Share prices plummeted accordingly. Moding Manufacturing, a company specializing in thermal management solutions, dropped over 13% in a single day. Johnson Controls and Trane Technologies also fell more than 7%, and Vertiv Technologies was not spared, dropping 3%. These are all players with deep roots in the liquid cooling field for data centers. Moding Manufacturing’s liquid cooling and data center business revenue now accounts for over one-third of the company’s total, serving as a core growth driver. The sharp decline in stock prices directly reflects market concerns—these companies’ core growth engines may be slowing down.

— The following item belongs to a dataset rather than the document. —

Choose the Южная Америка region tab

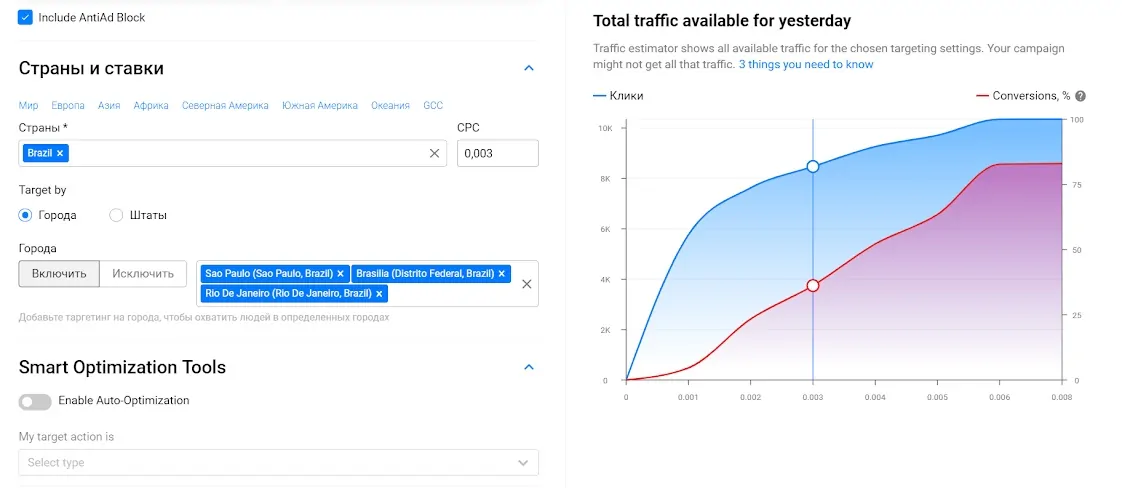(319, 105)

Looking back, the entire logic chain of the liquid cooling sector was quite clear: explosive growth in AI computing power → soaring energy consumption → the need for more robust cooling solutions. AI model parameters increase tenfold each year, chip power consumption repeatedly hits new ceilings, and liquid cooling technology, with its high heat dissipation efficiency, is widely regarded as a necessity. In China, the liquid cooling market for intelligent computing centers reached 18.4 billion yuan in 2024, and institutions forecast it could reach 130 billion yuan by 2029. The outlook seemed very promising.

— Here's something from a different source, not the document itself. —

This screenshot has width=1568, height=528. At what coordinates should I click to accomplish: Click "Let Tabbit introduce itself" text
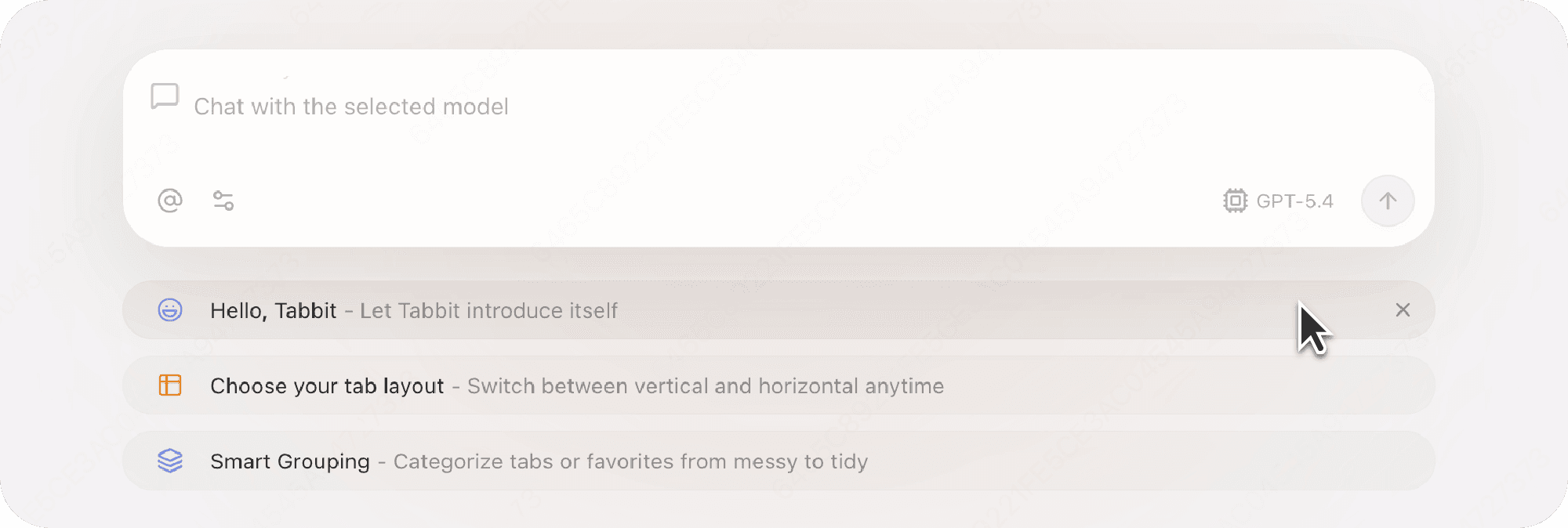tap(488, 311)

However, this recent statement actually points to a shift in the industry’s underlying logic: if the speed of chip energy efficiency improvements can outpace the growth of energy consumption, the necessity of traditional water cooling will significantly diminish. In fact, the new chip adopts an extreme collaborative design, utilizing MLCP microchannel liquid cooling plates, integrating chip and heat dissipation to achieve temperature control. In simple terms, it’s about improving chip efficiency at the source, rather than relying on bulky external cooling systems as a remedy.

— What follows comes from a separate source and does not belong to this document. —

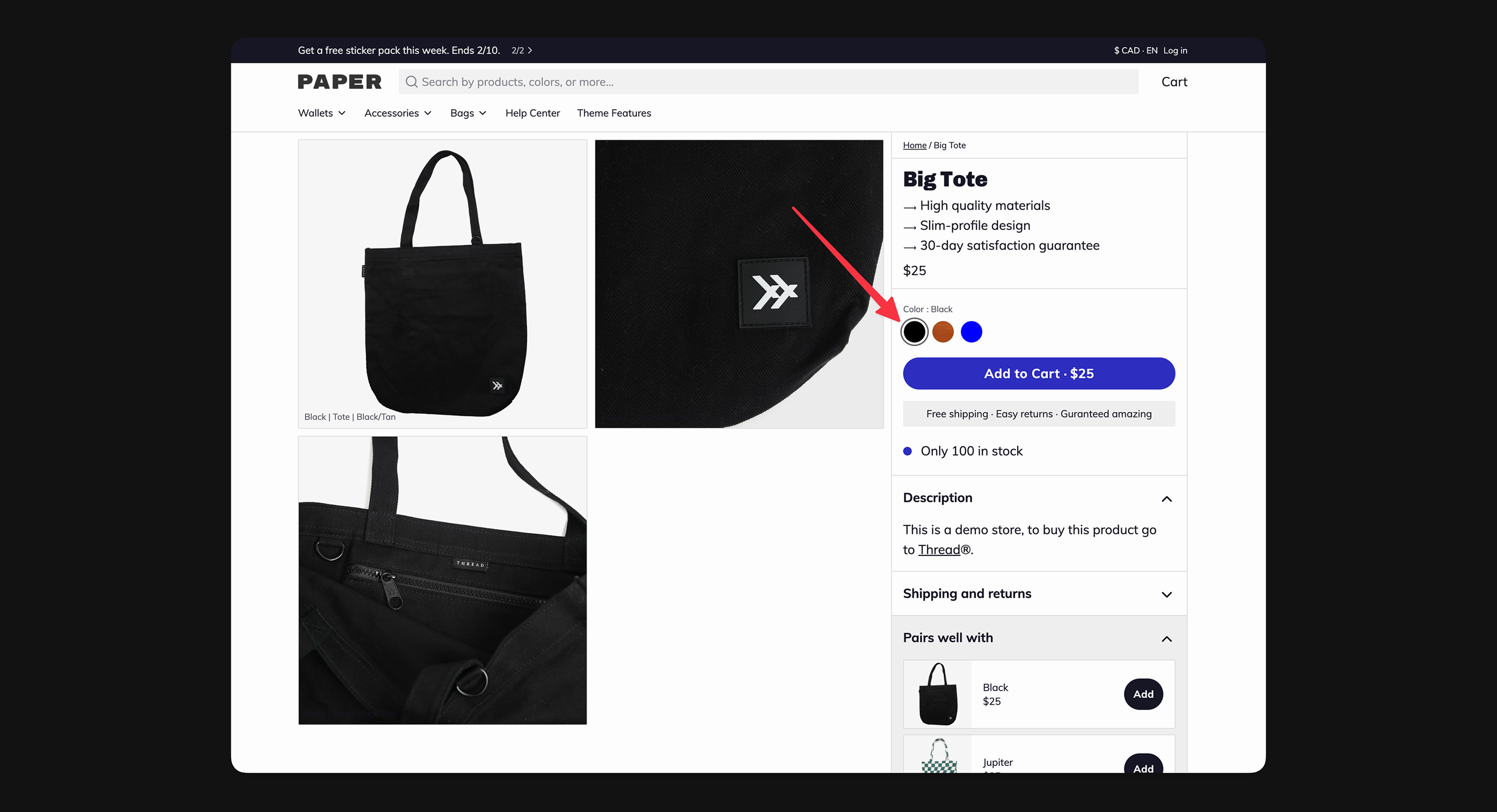Click the PAPER store logo
This screenshot has width=1497, height=812.
point(339,82)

What does this logical shift imply? Traditional water cooling companies may need to rethink their competitive moat. If energy efficiency becomes the key factor, companies that solely produce cooling hardware will face shrinking opportunities. The market’s concern is not that liquid cooling technology itself is failing, but that it may no longer be a “must-have” option, but rather an “alternative.” For investment logic built on the assumption of necessity, this is undoubtedly a fatal blow.